#### [REQUIREMENT]
Rewrite every line from the start of the material through the line containing "point(339,248)", including that line, and repeat the requests as they stand. Multiply each coordinate in the answers by 1.75 and round it to a whole number, with halves rounded up, but leave the numbers in the requests and their format samples unchanged.

#### [SUPPLIED ENTRIES]
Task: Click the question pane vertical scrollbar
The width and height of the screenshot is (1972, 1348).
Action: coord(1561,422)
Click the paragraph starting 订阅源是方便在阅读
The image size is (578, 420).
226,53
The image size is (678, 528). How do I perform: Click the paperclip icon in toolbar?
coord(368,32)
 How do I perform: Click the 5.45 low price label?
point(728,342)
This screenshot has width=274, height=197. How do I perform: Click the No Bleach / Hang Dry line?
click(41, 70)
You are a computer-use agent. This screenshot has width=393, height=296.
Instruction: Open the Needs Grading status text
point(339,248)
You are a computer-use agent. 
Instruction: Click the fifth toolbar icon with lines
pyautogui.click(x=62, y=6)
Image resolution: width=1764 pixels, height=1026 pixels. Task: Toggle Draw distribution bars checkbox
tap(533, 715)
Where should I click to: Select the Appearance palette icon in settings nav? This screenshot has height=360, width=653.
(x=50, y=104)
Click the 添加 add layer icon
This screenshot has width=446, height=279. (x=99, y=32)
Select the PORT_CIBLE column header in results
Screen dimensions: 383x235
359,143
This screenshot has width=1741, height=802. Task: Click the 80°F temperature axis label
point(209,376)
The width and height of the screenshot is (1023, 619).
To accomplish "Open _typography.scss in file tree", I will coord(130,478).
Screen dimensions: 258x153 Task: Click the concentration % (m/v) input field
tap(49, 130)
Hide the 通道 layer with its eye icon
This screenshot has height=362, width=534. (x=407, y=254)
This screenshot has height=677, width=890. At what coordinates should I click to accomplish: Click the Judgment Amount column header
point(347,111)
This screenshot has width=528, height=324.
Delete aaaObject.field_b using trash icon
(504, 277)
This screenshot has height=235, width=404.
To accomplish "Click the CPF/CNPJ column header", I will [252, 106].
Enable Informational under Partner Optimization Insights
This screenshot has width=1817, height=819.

#### [TASK SOLUTION]
Task: Click the question pane vertical scrollbar
The width and height of the screenshot is (1972, 1348).
Action: coord(2732,739)
Click the paragraph starting 订阅源是方便在阅读
The image size is (578, 420).
396,93
The image size is (678, 528). How do I perform: Click the paperclip icon in toolbar?
coord(644,56)
 How do I perform: Click the 5.45 low price label?
point(1274,599)
This screenshot has width=274, height=197. How do I perform: Click the No Bleach / Hang Dry line?
click(72, 123)
You are a computer-use agent. This screenshot has width=393, height=296.
Instruction: Open the Needs Grading status text
point(593,434)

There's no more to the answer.